• **WHAT THE TASK REQUIRES**:
Reproduce the passage from the article on the AASA whole child report word for word, beginning at the words "Through useful findings, commitments" and ending after "according to AASA.".
───── SOURCE PASSAGE
School Superintendents Advocate for Whole Child Development

superintendent whole child

Yesterday a new report was launched by AASA, The School Superintendents Association.

The report, An American Imperative: A New Vision of Public Schools was created by Learning 2025: A National Commission on Student-Centered Equity-Focused Education, a group of superintendents and thought leaders launched earlier this year by AASA.

The report recommends a more whole child approach to learning and development, focusing on many of the key recommendations that organizations like Turnaround for Children and experts like Pamela Cantor MD have been creating over the last few years to better create a process and blueprint for whole child design.

“We could ask the question whether we have the knowledge today to dramatically change the outcomes for young people in ways that promote authentic equity. We do,” said Pamela Cantor MD. “We have the knowledge from the science of learning and development and whole child design to do exactly that. We know enough to act and this is exactly what this commission of diverse, thoughtful and committed educators and community stakeholders, practitioners and scientists came together to do. Everyone understood that the core of what we know will only result in something very different for our young people if we commit to use this knowledge to act in ways that lead to innovations and partnerships that can be scaled.”

Through useful findings, commitments to equity and a rich set of appendices, this new report is a valuable addition to the new surging wellspring of holistic education.

“The report offers a bold vision for whole child education,” said Commissioner Tom Vander Ark. “The concept of learners playing an active role in co-authoring their learning journey is timely and exciting.”

The report also makes a strong stand for equity and calls for all learners, families, and staff to be embraced, valued equally, and served equitably.

The report makes the case that learners, leaders, and teachers are all a part of the education redesign process. For effective design, these stakeholders must be cognizant of the following key components, according to AASA.

1. Culture: Systemic redesign must happen within an intentional, relationships-based culture that is:

  • Whole Learner Focused: The entire system must attend to the social, emotional, cognitive, mental health, and trauma-based needs of ALL learners.
  • No Learner Marginalized: ALL children, families, and staff must be embraced, valued equally, and served with equity—regardless of race, ethnicity, religion, sexual orientation, gender, socioeconomic circumstance, or disability.
  • Future-Driven: Schools must routinely anticipate forthcoming changes in the career, social, economic, and technological landscapes to inform all decisions today.
──────────
───── INFORMATION SHOWN
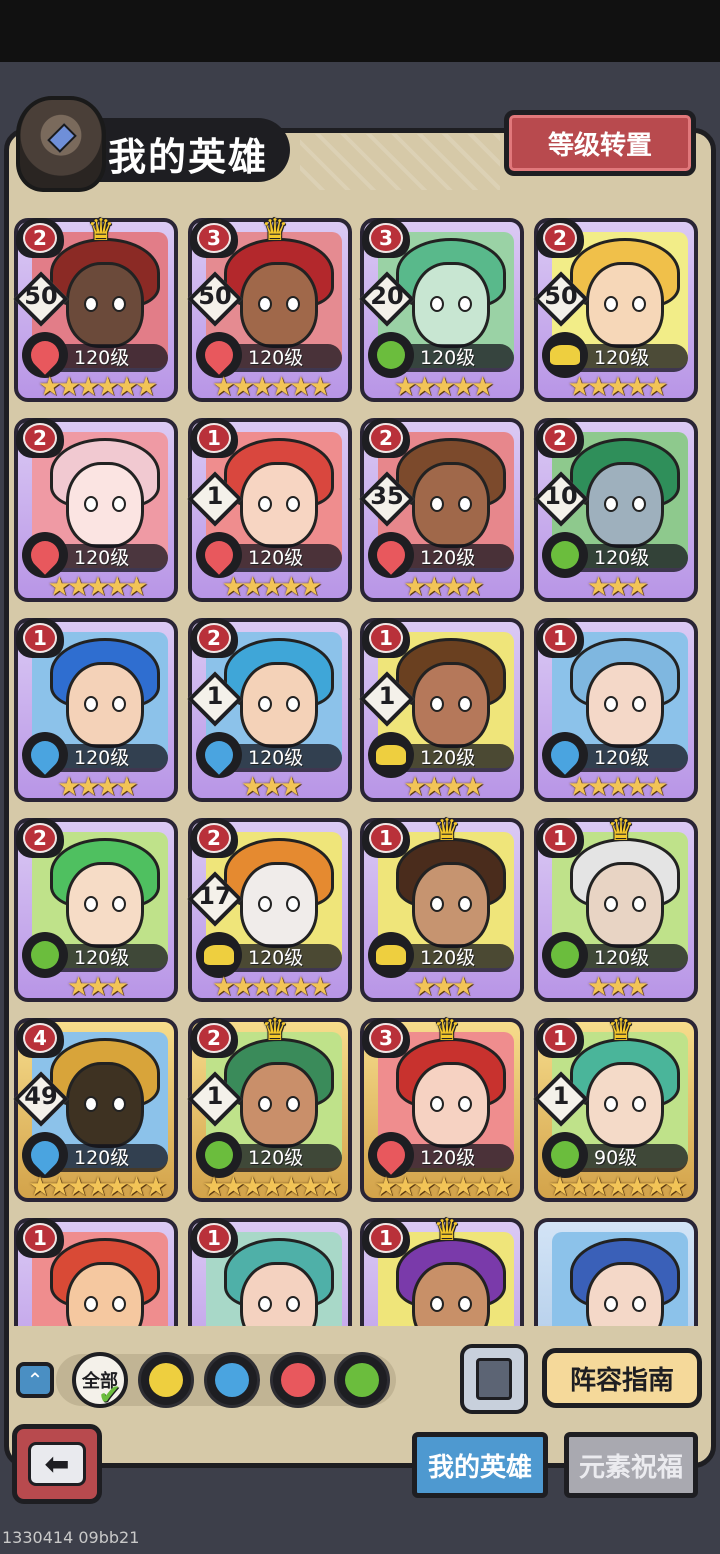 The image size is (720, 1554). I want to click on hero-card: 2 1 120级 ★★★, so click(270, 710).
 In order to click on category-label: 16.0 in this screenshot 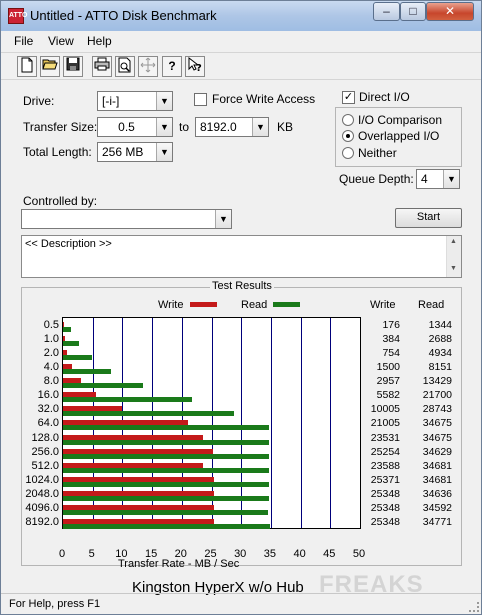, I will do `click(48, 396)`.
──────────
• **RESULT OF THE TASK**:
Through useful findings, commitments to equity and a rich set of appendices, this new report is a valuable addition to the new surging wellspring of holistic education.

“The report offers a bold vision for whole child education,” said Commissioner Tom Vander Ark. “The concept of learners playing an active role in co-authoring their learning journey is timely and exciting.”

The report also makes a strong stand for equity and calls for all learners, families, and staff to be embraced, valued equally, and served equitably.

The report makes the case that learners, leaders, and teachers are all a part of the education redesign process. For effective design, these stakeholders must be cognizant of the following key components, according to AASA.